The Ladies in White have let Rhodes know that the visit should be directed “truly by the Cuban people” and he should try to ensure that “his speech reaches ordinary Cubans.” Initially, the position of the Ladies in White had been very critical of Obama’s visit to the island. With regards to the letter sent by the president, no details are available because “it was sent sealed” to Berta Soler, the representative of the organization.
The youngest activist at the meeting, Carlos Amel Oliva Torres, national coordinator of the Youth Front of the Patriotic Union of Cuban (UNPACU), told this newspaper that “the meeting surprised all of us in the most positive way,” because “we thought we would be coming to explain to Obama’s advisor the reality of the Cuban people, but to our surprise he knows it very well.”
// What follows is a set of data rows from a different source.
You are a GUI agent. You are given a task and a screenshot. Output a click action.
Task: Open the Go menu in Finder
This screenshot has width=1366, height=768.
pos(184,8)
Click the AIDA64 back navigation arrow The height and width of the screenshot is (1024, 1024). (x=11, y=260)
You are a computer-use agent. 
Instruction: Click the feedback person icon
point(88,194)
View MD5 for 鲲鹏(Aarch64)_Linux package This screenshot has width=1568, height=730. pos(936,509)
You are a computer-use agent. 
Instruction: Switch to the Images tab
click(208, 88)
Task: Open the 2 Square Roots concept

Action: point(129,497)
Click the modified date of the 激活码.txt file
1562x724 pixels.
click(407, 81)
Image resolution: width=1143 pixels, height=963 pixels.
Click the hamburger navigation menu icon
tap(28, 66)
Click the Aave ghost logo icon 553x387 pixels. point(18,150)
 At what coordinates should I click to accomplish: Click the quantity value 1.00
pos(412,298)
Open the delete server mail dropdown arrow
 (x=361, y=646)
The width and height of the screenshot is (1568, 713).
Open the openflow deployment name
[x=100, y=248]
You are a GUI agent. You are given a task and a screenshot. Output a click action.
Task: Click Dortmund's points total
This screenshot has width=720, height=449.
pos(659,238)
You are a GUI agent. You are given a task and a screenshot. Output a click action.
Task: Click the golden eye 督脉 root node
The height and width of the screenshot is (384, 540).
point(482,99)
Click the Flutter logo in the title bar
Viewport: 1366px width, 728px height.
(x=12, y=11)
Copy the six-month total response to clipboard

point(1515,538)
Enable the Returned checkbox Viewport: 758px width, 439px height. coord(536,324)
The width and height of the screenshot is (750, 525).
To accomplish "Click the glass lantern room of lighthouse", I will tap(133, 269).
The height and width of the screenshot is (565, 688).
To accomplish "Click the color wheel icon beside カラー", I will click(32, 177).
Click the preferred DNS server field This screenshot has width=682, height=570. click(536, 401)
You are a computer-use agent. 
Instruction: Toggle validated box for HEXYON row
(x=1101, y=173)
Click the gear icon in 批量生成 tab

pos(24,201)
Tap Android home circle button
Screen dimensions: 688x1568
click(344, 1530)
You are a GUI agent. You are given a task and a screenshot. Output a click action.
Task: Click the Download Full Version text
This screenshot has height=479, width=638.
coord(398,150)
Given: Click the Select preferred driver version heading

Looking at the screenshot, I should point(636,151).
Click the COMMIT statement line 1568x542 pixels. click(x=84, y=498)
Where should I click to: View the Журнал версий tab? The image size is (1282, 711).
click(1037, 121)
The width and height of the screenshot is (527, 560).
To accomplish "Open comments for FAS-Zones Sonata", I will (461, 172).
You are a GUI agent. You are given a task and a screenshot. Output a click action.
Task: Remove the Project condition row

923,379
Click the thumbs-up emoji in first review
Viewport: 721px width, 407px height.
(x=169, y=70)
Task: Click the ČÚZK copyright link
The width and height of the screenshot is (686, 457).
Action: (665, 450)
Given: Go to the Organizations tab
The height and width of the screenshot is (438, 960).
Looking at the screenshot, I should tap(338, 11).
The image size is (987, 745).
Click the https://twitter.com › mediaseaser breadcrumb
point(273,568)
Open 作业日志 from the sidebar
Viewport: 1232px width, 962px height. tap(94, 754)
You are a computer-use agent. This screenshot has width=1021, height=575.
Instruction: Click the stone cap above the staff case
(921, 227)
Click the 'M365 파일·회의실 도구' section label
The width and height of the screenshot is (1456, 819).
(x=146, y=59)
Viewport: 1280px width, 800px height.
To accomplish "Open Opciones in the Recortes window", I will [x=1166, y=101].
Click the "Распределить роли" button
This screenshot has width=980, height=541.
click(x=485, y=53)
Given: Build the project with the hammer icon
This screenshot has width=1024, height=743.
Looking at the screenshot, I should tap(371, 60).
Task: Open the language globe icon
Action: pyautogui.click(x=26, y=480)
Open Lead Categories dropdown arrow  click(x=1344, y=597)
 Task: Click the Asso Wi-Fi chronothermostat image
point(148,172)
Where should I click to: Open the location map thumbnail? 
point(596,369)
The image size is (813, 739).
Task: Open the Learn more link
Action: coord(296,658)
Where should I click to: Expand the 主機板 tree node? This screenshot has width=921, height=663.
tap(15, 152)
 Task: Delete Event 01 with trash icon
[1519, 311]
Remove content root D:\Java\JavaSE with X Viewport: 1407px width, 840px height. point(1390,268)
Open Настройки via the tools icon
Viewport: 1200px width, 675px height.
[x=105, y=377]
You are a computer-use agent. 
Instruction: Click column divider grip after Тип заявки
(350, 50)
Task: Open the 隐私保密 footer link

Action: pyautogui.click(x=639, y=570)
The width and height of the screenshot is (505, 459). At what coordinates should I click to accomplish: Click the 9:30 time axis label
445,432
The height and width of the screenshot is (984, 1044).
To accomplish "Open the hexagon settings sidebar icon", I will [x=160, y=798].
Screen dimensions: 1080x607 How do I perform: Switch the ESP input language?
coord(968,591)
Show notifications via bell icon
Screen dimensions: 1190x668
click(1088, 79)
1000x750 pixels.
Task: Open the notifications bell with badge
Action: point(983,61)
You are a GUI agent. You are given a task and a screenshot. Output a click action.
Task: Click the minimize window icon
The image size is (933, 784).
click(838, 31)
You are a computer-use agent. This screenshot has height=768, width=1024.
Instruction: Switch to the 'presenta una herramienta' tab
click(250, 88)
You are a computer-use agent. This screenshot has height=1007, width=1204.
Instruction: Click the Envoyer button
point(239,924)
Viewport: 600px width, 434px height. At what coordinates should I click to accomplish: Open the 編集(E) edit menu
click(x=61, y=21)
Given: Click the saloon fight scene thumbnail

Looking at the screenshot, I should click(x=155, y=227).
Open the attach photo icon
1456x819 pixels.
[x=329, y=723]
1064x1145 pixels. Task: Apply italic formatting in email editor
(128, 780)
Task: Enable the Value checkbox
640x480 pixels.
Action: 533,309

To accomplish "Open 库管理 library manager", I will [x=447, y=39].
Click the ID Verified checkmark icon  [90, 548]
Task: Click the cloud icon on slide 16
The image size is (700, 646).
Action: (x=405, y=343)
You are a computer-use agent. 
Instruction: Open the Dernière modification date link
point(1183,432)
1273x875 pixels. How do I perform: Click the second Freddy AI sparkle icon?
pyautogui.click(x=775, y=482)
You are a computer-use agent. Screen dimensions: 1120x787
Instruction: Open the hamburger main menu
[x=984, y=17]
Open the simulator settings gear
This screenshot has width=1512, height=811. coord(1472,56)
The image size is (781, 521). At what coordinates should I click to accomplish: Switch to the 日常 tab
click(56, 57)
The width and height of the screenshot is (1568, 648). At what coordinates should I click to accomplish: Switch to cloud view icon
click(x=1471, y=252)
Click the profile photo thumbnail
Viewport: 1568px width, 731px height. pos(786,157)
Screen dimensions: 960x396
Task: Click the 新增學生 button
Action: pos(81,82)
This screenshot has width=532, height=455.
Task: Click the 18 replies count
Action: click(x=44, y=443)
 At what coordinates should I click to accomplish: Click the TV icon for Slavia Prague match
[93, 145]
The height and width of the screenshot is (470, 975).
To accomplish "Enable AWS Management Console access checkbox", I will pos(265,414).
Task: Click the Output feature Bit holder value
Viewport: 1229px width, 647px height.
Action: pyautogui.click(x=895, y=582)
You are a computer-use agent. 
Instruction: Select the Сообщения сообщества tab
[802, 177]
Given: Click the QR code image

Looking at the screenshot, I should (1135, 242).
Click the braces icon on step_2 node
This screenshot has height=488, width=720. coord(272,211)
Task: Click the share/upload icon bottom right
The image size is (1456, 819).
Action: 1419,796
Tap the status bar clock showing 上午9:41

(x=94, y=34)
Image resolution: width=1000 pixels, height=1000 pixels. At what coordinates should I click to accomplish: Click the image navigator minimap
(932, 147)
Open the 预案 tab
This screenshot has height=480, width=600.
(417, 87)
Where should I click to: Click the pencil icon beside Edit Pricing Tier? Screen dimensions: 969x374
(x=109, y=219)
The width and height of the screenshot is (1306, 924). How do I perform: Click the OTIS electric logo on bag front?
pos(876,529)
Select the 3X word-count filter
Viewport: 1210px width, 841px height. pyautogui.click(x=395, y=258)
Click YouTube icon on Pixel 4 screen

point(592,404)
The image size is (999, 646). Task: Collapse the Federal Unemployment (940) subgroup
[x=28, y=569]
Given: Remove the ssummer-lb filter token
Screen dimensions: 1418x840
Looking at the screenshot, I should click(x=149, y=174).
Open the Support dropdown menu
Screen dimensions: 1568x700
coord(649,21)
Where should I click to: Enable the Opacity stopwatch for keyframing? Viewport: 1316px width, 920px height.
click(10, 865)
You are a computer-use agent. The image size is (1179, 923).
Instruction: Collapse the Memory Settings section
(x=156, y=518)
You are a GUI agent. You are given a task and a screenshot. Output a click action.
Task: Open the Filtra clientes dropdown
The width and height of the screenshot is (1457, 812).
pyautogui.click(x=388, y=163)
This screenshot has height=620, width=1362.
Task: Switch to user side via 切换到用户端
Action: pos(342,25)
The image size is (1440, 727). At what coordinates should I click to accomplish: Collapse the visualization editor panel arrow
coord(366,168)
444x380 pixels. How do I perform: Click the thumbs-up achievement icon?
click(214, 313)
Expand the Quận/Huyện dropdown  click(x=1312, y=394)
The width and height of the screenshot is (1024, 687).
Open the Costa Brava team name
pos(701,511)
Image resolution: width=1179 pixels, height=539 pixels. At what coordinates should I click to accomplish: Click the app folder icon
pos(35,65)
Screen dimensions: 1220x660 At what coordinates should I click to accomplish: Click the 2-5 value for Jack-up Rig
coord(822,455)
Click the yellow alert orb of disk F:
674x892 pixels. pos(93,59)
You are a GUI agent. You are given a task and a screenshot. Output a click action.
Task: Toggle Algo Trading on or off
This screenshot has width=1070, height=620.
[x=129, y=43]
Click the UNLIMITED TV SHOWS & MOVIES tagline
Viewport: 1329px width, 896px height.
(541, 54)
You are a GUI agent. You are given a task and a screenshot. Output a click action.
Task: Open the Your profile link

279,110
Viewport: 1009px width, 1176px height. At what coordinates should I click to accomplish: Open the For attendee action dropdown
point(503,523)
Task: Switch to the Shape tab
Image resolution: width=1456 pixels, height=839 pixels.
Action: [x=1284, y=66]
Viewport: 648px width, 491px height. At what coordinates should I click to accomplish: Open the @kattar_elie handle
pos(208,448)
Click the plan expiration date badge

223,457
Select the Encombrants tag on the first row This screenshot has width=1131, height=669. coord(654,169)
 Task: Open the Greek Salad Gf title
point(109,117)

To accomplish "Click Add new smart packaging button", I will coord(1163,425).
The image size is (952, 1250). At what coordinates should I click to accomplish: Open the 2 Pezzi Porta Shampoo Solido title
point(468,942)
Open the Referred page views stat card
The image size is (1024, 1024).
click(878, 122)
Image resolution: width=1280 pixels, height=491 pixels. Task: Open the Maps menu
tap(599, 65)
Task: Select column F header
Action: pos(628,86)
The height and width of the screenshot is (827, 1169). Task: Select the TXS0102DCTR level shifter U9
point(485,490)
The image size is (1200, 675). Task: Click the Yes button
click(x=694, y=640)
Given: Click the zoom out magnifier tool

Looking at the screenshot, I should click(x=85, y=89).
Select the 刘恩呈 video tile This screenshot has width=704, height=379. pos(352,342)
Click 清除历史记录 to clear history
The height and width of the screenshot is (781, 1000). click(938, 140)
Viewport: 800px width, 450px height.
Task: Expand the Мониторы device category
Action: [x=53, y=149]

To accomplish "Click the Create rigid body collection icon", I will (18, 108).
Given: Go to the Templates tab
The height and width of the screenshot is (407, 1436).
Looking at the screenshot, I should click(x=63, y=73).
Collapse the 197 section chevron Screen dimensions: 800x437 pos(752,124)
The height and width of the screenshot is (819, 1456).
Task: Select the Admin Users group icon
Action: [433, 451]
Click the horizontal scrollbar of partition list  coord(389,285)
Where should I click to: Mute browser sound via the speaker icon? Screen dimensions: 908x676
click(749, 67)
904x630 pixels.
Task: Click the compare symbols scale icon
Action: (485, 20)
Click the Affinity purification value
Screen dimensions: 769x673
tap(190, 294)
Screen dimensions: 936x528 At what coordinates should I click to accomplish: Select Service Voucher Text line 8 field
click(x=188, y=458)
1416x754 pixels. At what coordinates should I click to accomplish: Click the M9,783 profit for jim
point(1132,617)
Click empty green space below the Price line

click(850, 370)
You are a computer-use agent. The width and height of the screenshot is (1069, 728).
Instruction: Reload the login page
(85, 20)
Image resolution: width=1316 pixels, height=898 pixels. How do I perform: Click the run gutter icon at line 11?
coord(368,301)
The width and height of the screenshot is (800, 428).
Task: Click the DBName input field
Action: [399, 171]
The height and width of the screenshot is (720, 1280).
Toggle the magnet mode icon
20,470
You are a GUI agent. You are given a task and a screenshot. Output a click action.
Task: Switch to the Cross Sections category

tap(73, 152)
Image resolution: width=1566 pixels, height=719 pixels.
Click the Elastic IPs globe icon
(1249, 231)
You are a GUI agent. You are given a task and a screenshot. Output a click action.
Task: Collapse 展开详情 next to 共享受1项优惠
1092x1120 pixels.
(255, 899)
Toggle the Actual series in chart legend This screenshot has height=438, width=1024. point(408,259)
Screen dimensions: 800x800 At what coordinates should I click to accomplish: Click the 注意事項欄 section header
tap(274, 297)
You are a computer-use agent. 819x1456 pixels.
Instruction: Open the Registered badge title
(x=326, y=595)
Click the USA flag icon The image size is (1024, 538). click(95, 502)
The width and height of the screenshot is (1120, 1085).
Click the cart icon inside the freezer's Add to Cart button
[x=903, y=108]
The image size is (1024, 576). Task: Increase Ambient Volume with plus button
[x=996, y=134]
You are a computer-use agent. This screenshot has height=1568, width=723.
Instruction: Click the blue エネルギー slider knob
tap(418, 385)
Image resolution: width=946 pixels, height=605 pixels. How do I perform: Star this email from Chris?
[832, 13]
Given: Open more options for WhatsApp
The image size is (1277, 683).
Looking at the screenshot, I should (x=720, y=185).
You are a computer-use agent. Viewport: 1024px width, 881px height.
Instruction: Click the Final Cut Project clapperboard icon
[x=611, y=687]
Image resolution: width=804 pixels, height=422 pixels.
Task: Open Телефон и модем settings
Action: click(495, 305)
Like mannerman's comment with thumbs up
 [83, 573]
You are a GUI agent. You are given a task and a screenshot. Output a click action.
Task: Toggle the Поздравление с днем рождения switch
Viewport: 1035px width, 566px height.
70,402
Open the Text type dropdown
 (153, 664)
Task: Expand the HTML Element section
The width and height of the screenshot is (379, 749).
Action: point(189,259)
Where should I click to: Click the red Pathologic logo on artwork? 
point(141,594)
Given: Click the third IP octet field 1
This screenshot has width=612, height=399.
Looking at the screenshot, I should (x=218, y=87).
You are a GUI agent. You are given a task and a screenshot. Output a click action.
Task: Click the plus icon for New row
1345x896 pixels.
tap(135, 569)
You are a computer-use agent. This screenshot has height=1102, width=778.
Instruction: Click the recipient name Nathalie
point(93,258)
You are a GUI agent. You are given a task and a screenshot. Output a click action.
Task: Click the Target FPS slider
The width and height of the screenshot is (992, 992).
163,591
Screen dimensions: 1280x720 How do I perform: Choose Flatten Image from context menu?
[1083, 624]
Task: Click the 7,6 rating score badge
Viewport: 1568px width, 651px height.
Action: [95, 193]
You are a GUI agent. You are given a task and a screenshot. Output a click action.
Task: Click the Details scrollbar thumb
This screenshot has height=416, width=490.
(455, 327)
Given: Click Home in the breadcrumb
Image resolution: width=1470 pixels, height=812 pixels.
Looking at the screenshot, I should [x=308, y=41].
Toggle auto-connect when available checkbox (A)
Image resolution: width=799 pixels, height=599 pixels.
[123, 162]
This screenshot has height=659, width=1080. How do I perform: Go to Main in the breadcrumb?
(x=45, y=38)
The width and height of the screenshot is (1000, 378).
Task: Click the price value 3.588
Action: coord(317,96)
Oliva Torres agrees with the rest of those present that it was an “historic” meeting and, in his opinion, “there was very good communication, great harmony between our approaches and his responses.”
“We are all demanding the same thing: we want the American president to go to Cuba and direct his discourse to the people of Cuba, not to the government,” said the UNPACU member.
The meeting was moderated by Jorge Mas Santos, president of the CANF, who praised the attitude of “these brave men and women (…) who keep alive the flame of hope on the island.” The Cuban-American extended his appreciation to the White House and stressed that meetings like this show that “beyond the Straits of Florida that separate us, we are one people.”
Mas Santos said that “President Obama’s advisor was able to listen to you directly, your dreams, your aspirations, the totalitarian nature of a regime that has oppressed our island for more than five decades, and through your suggested this liberating message can reach the mouth of President Obama on his visit to Cuba.”